Founder of Chinmaya Mission
Guru Sivananda Saraswati
Tapovan Maharaj
Philosophy Advaita Vedanta
Literary works The Holy Gita and many more (See Bibliography)
Prominent Disciple(s) Swami Tejomayananda Dayananda Saraswati
Quotation

"The tragedy of human history is that there is decreasing happiness in the midst of increasing comforts."

"The real guru is the pure intellect within; and the purified, deeply aspiring mind is the disciple."

"We may often give without love, but we can never love without giving."
Founder Member Vishva Hindu Parishad
Resting Place Sidhbari

Swami Chinmayananda Saraswati (born Balakrishna Menon; 8 May 1916 – 3 August 1993) was a Hindu spiritual leader and teacher who inspired the formation of Chinmaya Mission, a worldwide nonprofit organisation, to spread the knowledge of Advaita Vedanta, the nondual system of thought found in the Upanishads, which epitomise the philosophical teachings of the Vedas.

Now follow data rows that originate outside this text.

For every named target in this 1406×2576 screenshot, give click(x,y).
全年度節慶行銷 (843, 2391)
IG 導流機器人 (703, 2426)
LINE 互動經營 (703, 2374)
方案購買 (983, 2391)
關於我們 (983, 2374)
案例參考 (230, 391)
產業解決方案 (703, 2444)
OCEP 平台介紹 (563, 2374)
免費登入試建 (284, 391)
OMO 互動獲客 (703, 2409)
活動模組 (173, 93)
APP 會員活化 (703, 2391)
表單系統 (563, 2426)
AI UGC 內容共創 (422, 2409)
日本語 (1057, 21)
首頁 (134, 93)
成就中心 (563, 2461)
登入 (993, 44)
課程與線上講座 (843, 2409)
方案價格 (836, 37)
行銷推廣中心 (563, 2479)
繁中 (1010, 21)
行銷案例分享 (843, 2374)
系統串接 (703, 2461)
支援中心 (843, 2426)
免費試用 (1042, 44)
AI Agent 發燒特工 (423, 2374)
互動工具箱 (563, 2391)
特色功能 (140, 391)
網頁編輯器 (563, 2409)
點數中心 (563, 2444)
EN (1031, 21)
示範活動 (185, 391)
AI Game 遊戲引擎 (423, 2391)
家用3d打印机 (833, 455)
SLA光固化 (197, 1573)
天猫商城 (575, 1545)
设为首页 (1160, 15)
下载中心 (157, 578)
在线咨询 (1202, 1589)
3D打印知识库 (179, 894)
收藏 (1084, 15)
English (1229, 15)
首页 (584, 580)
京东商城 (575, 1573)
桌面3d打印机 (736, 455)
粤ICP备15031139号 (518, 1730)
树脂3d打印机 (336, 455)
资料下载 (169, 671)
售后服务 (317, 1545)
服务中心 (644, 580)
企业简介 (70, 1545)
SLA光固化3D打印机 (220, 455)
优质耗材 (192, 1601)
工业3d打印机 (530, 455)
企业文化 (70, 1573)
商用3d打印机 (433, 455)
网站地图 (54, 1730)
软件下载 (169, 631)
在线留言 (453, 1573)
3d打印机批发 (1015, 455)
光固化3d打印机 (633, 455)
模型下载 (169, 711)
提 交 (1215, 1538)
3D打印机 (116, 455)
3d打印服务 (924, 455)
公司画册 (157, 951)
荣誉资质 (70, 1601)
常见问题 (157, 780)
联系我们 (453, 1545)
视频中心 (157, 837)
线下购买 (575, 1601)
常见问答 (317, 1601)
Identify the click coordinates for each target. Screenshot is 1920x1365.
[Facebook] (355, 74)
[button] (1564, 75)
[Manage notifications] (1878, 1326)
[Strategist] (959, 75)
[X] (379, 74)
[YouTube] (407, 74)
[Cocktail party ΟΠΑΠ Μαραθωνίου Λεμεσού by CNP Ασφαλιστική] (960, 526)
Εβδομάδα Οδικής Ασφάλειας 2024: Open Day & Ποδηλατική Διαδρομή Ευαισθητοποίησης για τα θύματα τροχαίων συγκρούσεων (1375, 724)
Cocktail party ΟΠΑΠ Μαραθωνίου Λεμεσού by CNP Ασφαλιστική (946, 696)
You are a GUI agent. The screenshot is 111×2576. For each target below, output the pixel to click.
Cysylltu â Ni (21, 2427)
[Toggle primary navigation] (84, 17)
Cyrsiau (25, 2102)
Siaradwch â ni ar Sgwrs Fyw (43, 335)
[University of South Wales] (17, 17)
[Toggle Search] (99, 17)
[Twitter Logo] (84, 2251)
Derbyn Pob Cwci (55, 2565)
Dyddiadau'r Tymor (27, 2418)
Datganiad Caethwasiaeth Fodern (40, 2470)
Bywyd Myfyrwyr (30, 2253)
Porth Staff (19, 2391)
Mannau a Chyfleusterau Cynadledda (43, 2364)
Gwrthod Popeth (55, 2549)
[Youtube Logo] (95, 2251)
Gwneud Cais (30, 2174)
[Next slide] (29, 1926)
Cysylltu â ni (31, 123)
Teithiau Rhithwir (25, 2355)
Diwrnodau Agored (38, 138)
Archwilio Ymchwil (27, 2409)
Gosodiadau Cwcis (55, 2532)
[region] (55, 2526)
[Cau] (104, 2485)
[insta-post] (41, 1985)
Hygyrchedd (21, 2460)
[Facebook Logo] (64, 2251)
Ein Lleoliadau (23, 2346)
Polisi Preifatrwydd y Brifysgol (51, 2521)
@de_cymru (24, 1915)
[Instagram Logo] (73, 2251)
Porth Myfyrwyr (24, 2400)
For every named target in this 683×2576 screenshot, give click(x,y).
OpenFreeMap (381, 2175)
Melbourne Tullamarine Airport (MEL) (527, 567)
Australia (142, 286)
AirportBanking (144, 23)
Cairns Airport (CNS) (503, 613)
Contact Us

Chinmayananda is known for teaching Bhagavad gita, the Upanishads, and other ancient Hindu scriptures. From 1951 onward, he spearheaded a global Hindu spiritual and cultural renaissance that popularised the religion's esoteric scriptural texts, teaching them in English all across India and abroad.

Chinmayananda inspired the formation of Chinmaya Mission in 1953. Founded by his disciples and led by him, it is a spiritual, educational, and charitable nonprofit organisation that encompasses more than 300 centres in India and internationally. He authored 95 publications, including commentaries on the major Upanishads and Bhagavad gita. He was a visiting professor of Indian philosophy at several American and Asian universities and he conducted university lecture tours in many countries.

Through his Vedantic teachings, publications, centres, ashrams, temples, and social service projects around the globe, his work continues to provide cultural and spiritual instruction to members of the Hindu diaspora. He died on 3 August 1993.

Biography[edit]

Early Life and education[edit]

Balakrishna Menon, who later became known as Swami Chinmayananda, was born in the city of Ernakulam in present-day Kerala, India, on 8 May 1916, as the eldest son of a prominent judge, Kutta Menon, who was the nephew of the Maharaja of Cochin.[1]:5[dubious ] His mother, Paru Kutty died while giving birth to her third child.[2]:12[dubious ]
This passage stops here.